The National Security strategy of 2002 laid down the blue-print for the Bush administration’s ‘War on Terror’ and dictated the course of American foreign policy at the start of the 21st century. A simplified overview of the objectives set out by the Bush administration after 9/11 could categorise the war into three distinct phases; firstly, to target the Taliban regime suspected masterminding the 9/11 attacks and harbouring Osama Bin Laden in Afghanistan. Secondly, to overthrow Saddam Hussein and his regime, establishing a new, democratic Iraq that would no longer pose a threat to the United States. Finally, to expand the war to target the tyrannical regimes of the ‘Axis of Evil’, such as North Korea and Saudi Arabia, that the US perceived as threatening to global stability and peace (Yaphe, 2003: 24). In theory, by targeting the ‘Axis of Evil’, the United States could address the root causes of global terror by spreading Western democracy into previously dictatorial states which would, in theory, prevent future terrorist attacks on American soil (CNN, 2002).
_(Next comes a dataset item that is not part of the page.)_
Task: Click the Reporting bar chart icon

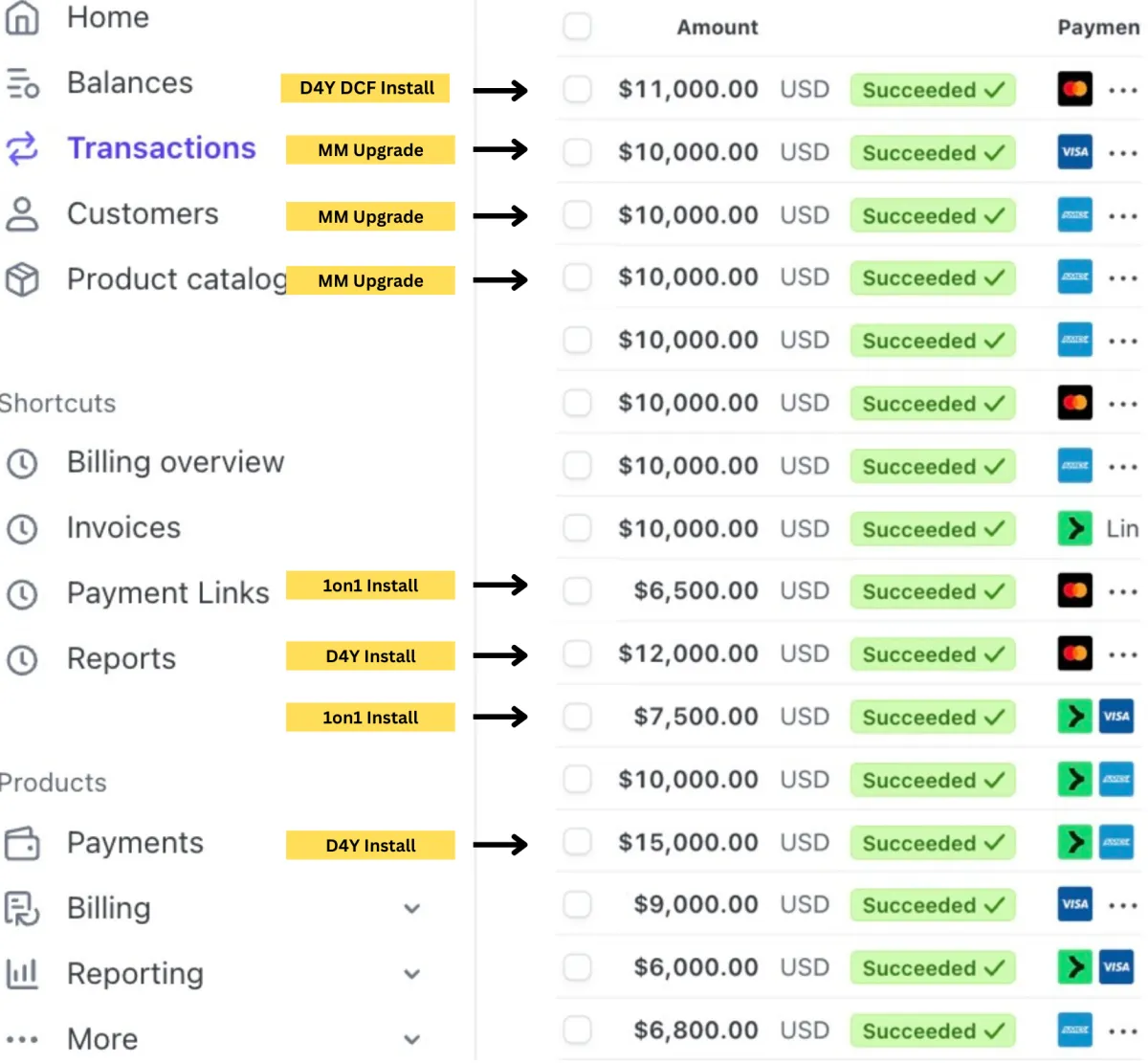Action: click(22, 973)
In reality however, the ‘Axis of Evil’ sound-bite served only to galvanise support for the War on Terror by condensing a long and tricky foreign policy challenge into a simple, moral issue, typical of the neoconservative approach to American foreign policy (Economist, 2002).
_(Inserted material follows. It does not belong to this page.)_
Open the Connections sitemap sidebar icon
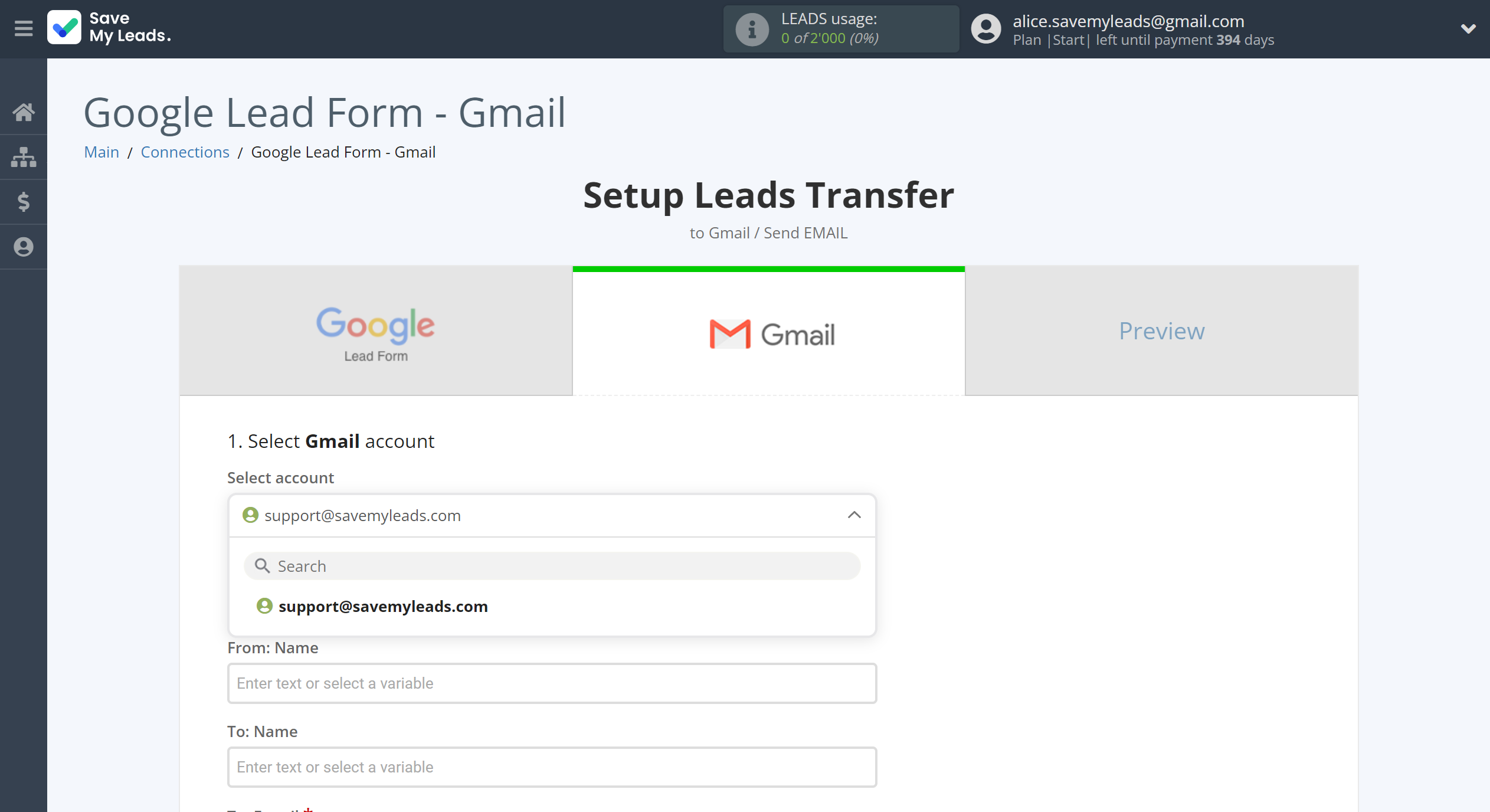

For the neocons, the perceived military success in Afghanistan was the catalyst for arguing to extend the War on Terror to overthrowing Saddam Hussein’s Ba’ath party in Iraq. Despite growing international concern about a political and security vacuum developing with the demise of the Taliban in Afghanistan, the Bush administration was determined to build on the momentum of the previous invasion and began to plan for regime change in Iraq (Rogers, 2008: 76). Although there was significant international opposition to a further American invasion, containment through economic sanctions was still the favoured alternative to military action, rather than simply leaving Iraq to its own devices (Emmott, 2005: 219). Consensus then, that Iraq could potentially threaten international stability through its alleged pursuit of WMD’s, but the divide still remained over the best course of action to deal with this potential problem. For the neocons there was only one course of action and the lack of a United States Security Council (UNSC) resolution on Iraq was not going to alter their path.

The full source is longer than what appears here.